These interventions, sometimes temporary but other times permanent, can frequently provide effective nutritional alternatives and meaningfully extend people’s lives. Patients with neck cancer, ALS, and other ailments regularly benefit from these mechanisms.

When it is not medically contraindicated, most decisors contend that one should provide some form of oxygen, nutrition, and hydration. These are seen as natural needs that also ensure the patient’s comfort. 

Indeed, Israeli law mandates these interventions be provided, even when a patient is terminally ill

We should allow the underlying illness to take its course and not deprive a patient of a natural need that will cause him to die sooner. This is the default position shared by my organization, Ematai, which regularly advises patients and families around the world regarding end-of-life care. 

Sometimes, patients who are suffering and are terminally ill will resist ANH interventions, asserting that they prefer death to life under this circumstance.
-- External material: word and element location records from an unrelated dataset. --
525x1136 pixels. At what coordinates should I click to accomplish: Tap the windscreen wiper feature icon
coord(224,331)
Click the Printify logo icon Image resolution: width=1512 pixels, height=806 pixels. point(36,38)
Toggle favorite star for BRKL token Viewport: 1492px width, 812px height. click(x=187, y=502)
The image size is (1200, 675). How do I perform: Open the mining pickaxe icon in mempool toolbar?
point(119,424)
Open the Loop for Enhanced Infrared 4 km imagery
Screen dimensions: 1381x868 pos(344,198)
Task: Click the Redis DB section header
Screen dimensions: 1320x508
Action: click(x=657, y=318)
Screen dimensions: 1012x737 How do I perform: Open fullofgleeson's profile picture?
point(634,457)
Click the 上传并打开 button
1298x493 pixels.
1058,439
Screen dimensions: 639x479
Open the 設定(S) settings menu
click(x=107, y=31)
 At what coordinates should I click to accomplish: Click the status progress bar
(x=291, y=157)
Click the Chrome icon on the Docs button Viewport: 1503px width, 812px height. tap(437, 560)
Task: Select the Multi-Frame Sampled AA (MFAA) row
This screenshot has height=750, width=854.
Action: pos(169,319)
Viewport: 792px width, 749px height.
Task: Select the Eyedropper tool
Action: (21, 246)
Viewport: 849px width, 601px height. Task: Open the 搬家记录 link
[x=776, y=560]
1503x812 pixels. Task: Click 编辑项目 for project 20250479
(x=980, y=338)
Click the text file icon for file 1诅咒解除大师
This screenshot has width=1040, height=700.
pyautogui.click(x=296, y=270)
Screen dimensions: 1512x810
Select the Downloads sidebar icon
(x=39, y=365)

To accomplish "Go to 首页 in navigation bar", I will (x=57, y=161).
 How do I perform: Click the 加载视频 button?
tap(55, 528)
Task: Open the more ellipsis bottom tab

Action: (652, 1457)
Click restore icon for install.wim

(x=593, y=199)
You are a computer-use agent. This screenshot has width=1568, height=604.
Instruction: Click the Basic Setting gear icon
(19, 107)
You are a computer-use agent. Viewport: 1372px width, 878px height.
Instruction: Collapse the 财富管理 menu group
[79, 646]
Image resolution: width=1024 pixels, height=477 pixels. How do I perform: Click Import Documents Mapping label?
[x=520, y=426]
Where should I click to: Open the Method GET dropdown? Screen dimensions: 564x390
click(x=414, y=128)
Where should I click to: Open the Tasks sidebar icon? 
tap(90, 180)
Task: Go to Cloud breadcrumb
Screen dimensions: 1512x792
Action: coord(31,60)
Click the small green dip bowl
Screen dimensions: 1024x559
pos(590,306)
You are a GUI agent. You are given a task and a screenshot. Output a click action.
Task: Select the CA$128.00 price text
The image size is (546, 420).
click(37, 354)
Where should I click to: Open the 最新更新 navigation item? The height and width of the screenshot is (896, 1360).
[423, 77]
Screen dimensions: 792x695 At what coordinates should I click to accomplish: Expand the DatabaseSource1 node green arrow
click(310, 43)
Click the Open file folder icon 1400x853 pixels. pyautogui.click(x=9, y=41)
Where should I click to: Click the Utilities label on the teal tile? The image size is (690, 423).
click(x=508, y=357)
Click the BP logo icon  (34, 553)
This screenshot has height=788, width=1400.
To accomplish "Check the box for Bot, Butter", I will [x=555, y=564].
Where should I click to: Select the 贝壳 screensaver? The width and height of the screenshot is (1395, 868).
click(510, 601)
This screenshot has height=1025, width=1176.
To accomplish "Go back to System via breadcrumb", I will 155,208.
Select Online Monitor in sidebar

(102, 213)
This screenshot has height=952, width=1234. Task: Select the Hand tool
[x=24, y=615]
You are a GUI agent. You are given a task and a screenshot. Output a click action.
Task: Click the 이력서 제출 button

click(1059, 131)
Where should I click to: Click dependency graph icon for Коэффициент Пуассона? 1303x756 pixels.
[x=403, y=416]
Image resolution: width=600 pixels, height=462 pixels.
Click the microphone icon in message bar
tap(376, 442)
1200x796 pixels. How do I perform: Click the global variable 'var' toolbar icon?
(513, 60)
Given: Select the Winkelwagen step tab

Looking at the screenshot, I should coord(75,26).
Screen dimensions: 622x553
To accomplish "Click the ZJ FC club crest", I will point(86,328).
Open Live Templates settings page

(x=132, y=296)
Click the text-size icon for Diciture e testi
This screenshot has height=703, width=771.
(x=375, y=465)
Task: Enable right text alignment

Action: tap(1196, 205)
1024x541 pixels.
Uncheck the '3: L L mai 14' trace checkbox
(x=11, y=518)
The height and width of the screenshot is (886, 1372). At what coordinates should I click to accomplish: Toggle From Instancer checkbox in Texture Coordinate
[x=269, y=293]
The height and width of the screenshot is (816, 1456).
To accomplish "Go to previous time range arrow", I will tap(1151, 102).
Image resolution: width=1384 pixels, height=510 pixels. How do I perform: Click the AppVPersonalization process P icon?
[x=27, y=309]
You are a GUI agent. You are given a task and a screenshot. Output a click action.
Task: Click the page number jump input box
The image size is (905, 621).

Rabbi Shlomo Zalman Auerbach felt that we should nonetheless compel ANH. 

He agreed, however, that we can sometimes reduce the amount given to basic water and sugar in cases when there was no chance of survival or if more invasive measures like a PEG tube could cause harm or will not be accepted by the patient.

Rabbi Moshe Feinstein, however, ruled that we should encourage patients to accept this intervention, but we cannot compel them. Many doctors also note that it can be physically difficult to force a patient to accept such interventions and might further cause more harm if the patient pulls out the tube or violently responds to his hands being tied. 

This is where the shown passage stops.